Desired outcomes for biodiversity conservation of Dong Ho

NH-B10 Nonet loss of aquatic and terrestrial biodiversity immediately associated with Dong Ho.

NH-B11 Sustainable take of aquatic organisms for subsistence and commercial use.

NH-B12 Expansion of the protected area system to provide a focus for development of nature-based tourism businesses presenting biodiversity and other heritage resources.

3.2 Cultural heritage and traditional livelihoods

3.2.1 Cultural landscapes

Cultural landscape values of Dong Ho

Dong Ho boasts artistic, spiritual and historical values related to the development history of Ha Tien and more recent nationally significant events. Sites remain that reflect and commemorate this history, along with descendants who provide cultural richness to Ha Tien society. Ha Tien is an area of unique cultural features demonstrated in traditions, customs, and festivals (Truong, 2011a).

The lagoon appears in the writings of the Tao Dan Chieu Anh Cac literary group to give clear proof of the non-material value of the area and its landscapes (Nguyen, 2011c). These landscape values have the potential to be a major focus of tourism activity.

Status of Dong Ho as a cultural landscape

According to Le Minh Hoang, Kien Giang Province’s Director of Department of Culture, Sports and Tourism of province, of Ha Tien’s 10 literary landscapes, only five remain27 as a result of human activity (Nguyen, 2011c). Dong Ho retains its essential character that made it a focus for development and artistic works, but this is rapidly disappearing.

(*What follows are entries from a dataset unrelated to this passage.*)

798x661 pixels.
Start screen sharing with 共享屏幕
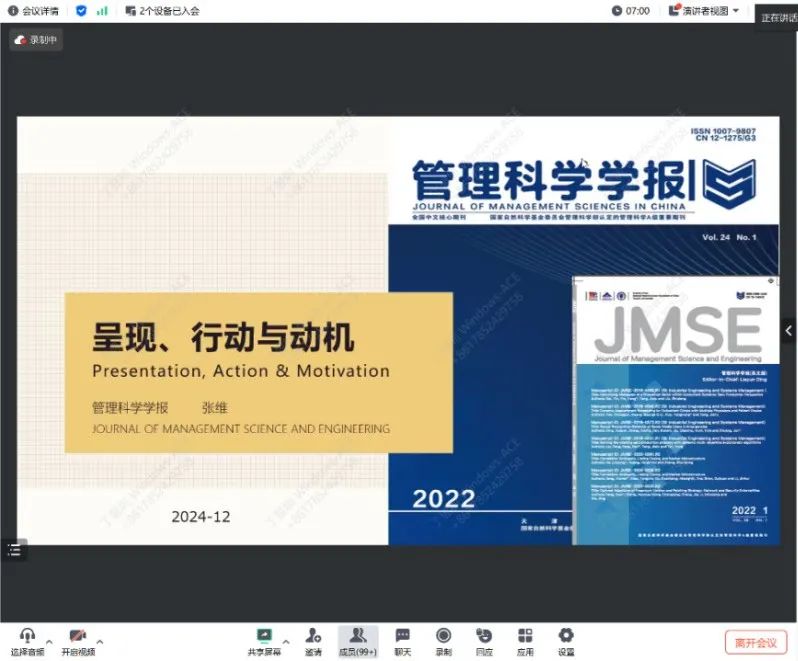[x=264, y=636]
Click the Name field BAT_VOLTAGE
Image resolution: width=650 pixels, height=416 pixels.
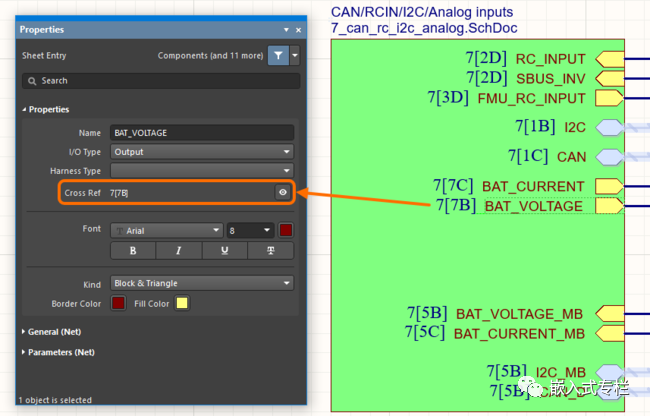click(x=202, y=133)
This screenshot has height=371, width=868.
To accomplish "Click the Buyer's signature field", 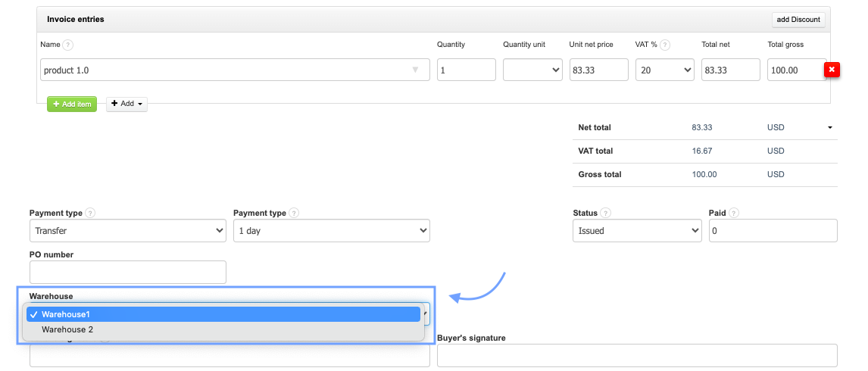I will [637, 355].
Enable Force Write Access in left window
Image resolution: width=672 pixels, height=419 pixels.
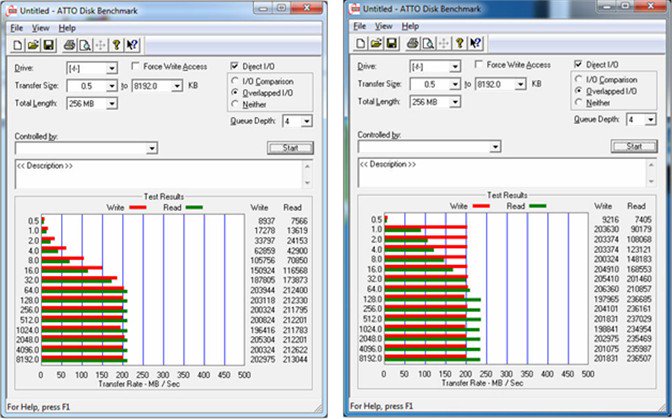point(137,66)
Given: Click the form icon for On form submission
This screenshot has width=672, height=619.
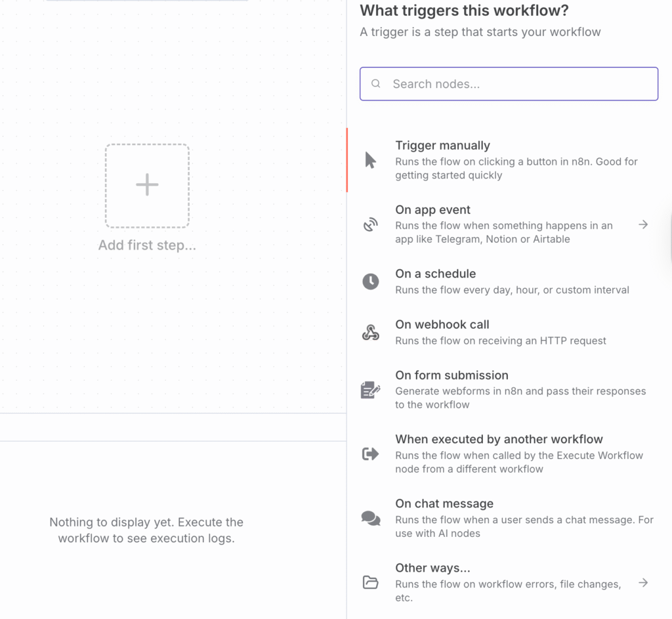Looking at the screenshot, I should coord(371,390).
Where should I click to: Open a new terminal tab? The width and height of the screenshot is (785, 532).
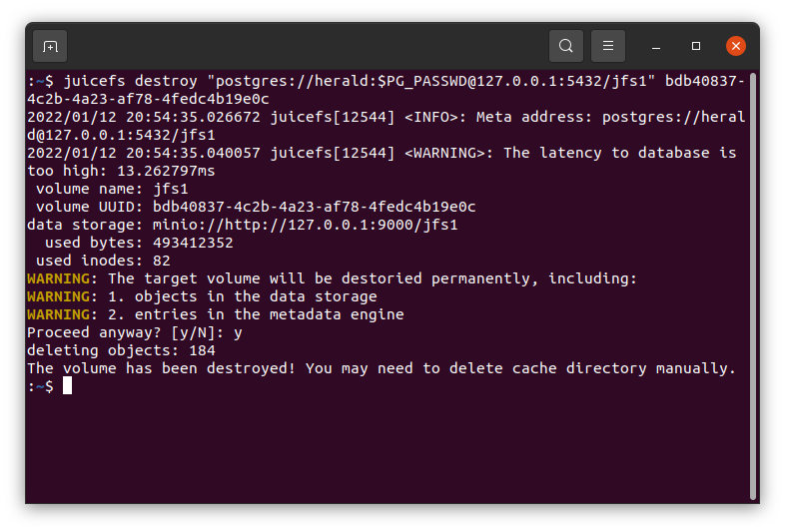point(50,46)
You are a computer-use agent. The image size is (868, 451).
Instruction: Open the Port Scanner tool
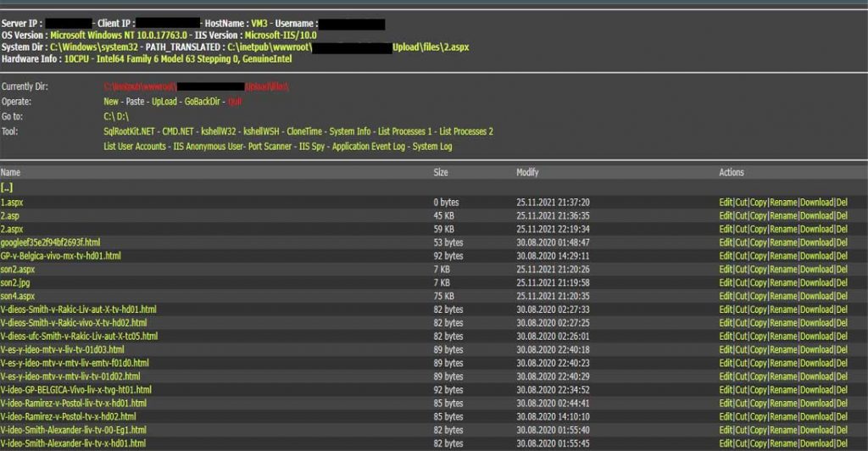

Threats to Dong Ho as a cultural landscape

The major threat to Dong Ho as a cultural landscape is modification of the lagoon itself and transformation of surrounding areas from a highly productive natural system to a human dominated landscape. Cultural landscape values will be lost if human developments dominate scenes of, and from Dong Ho. Approved development projects within and around the lagoon are major threats.

Desired outcomes for the conservation and development of Dong Ho as a cultural landscape

CH-L01 Maintained natural character of Dong Ho without the visual intrusion of built structures or ‘permanent’ signs and sights of human activity.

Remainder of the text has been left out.